TASK DESCRIPTION
Write out each line of the records that has "list" in it.

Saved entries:
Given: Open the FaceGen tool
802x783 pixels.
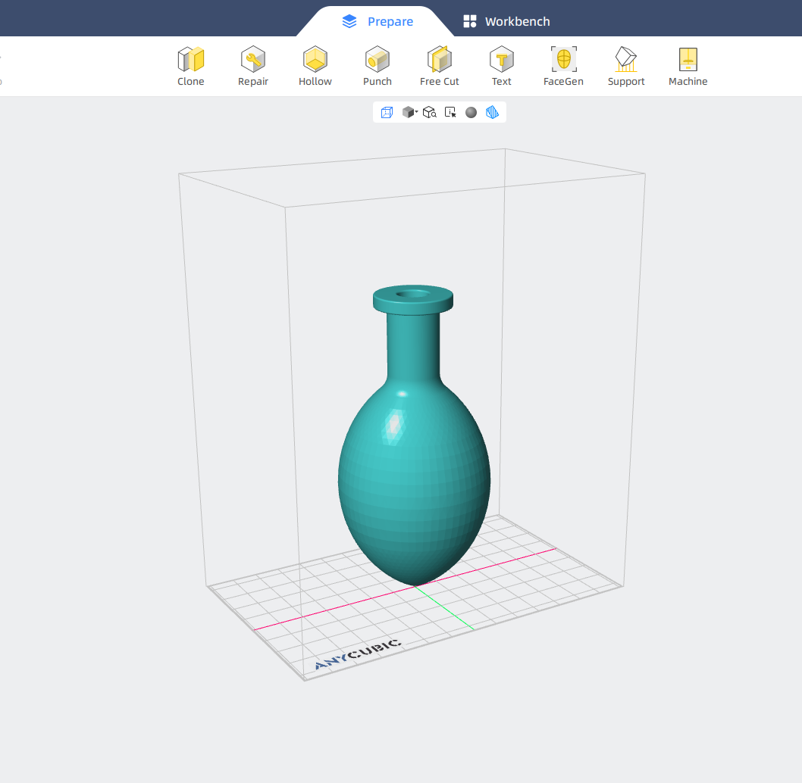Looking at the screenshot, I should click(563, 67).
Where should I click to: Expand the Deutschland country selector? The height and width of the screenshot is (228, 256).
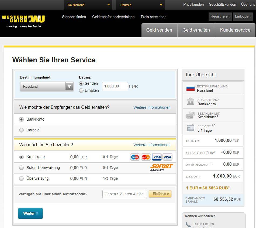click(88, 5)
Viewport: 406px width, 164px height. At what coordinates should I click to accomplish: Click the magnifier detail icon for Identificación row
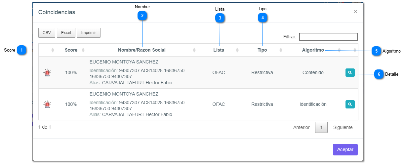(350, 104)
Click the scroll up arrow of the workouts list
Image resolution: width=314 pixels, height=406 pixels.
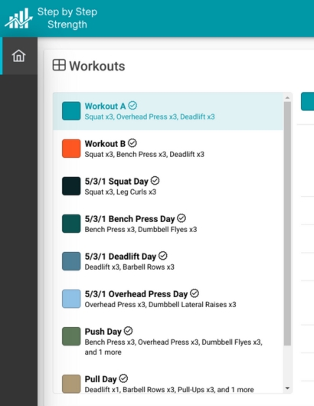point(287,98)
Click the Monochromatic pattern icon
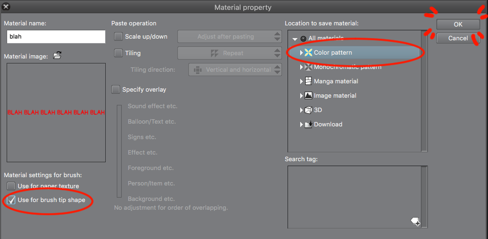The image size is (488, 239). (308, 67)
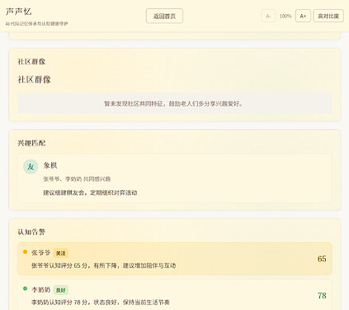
--
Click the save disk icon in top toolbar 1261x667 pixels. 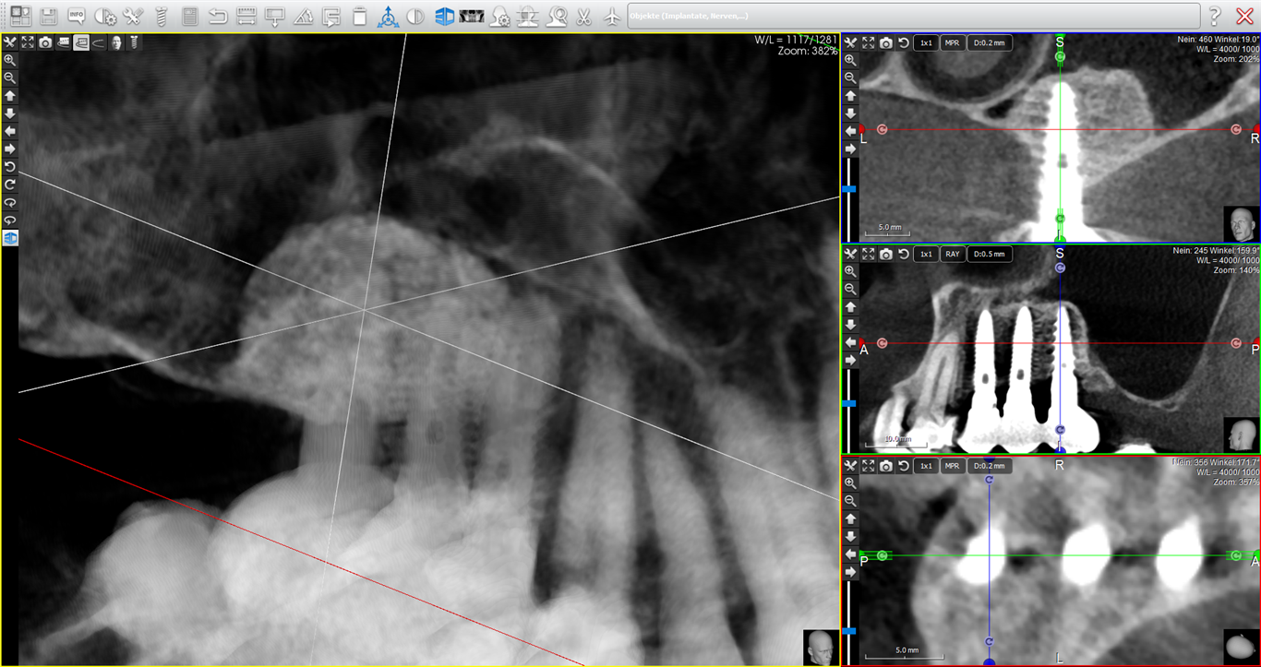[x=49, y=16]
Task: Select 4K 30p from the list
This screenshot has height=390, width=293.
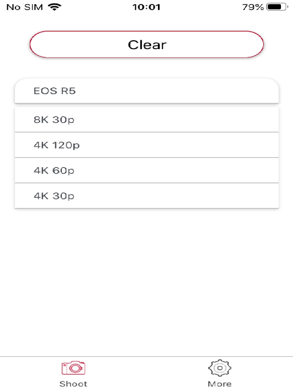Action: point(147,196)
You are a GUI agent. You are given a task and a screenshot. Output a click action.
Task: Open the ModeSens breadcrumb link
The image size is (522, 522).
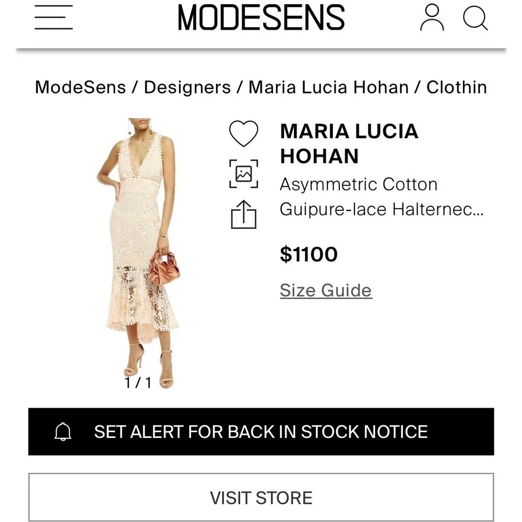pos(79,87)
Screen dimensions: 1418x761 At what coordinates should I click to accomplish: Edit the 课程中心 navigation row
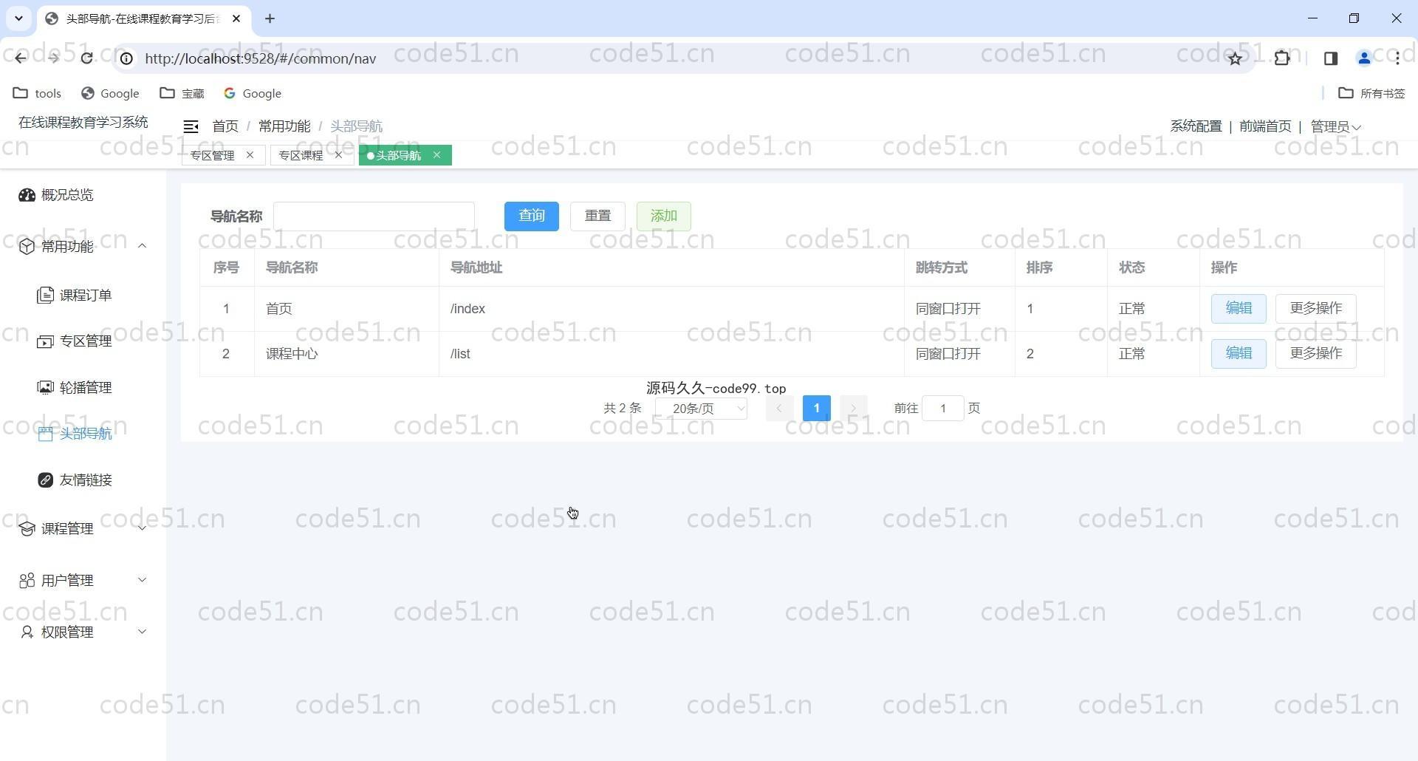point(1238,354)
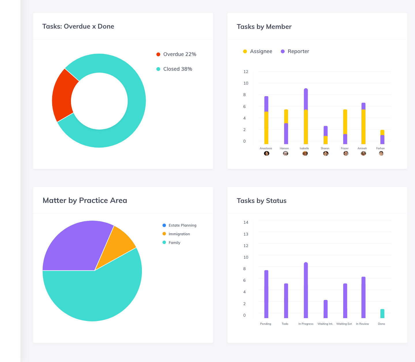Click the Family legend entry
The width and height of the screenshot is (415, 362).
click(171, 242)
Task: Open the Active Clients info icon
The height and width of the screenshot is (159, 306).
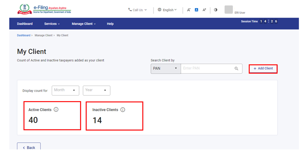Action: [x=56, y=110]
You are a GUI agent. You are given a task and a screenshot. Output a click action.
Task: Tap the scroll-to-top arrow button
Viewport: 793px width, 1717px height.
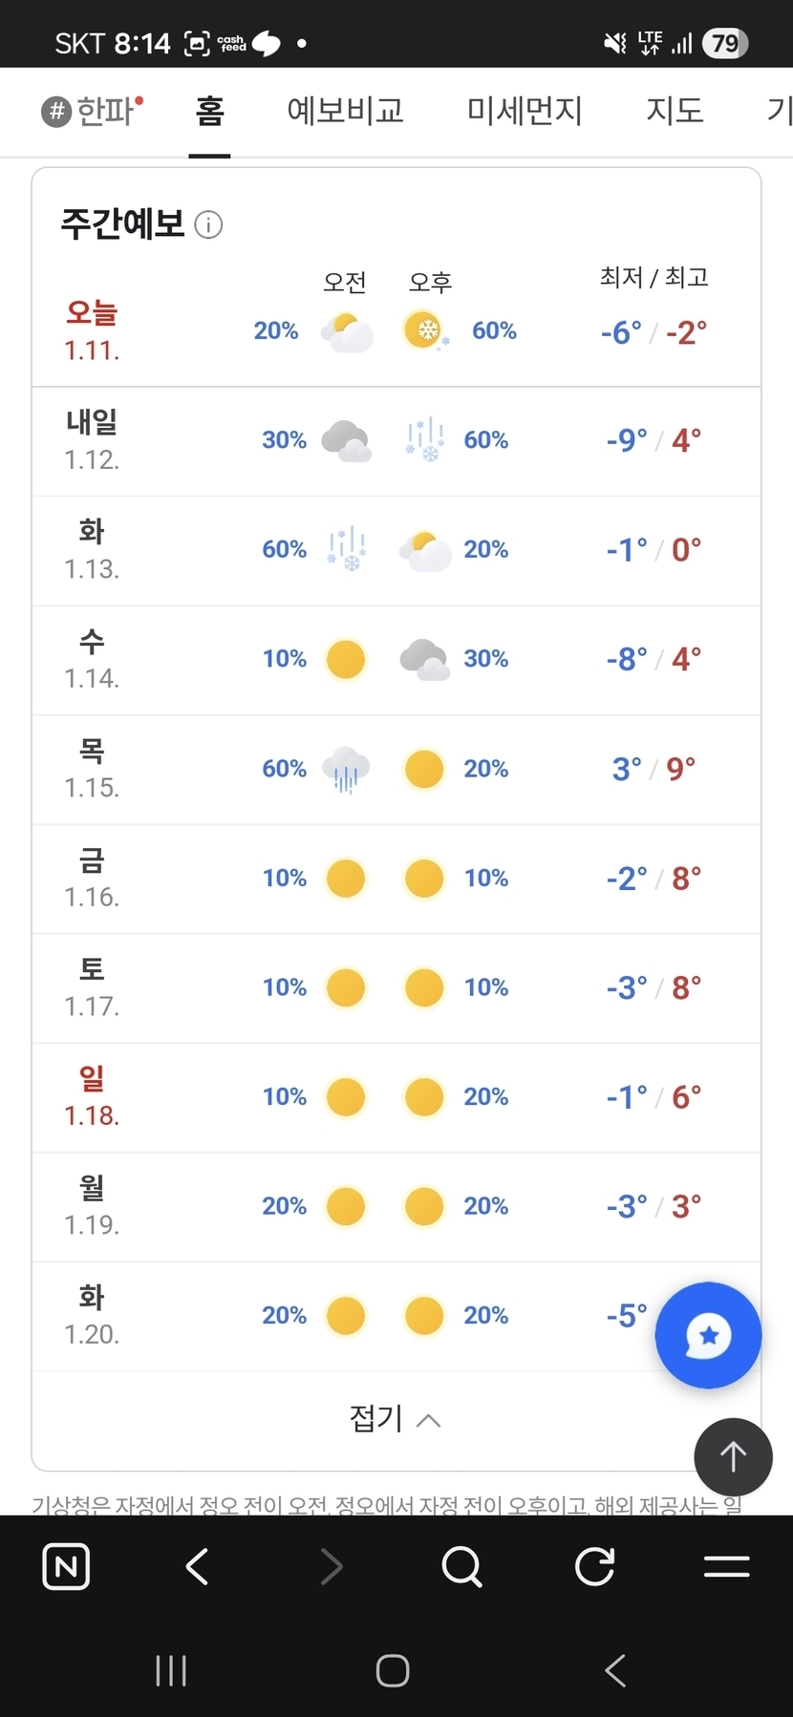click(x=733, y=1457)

REPLY
Click the scroll up arrow of the workouts list
Task: Select 4K 30p from the list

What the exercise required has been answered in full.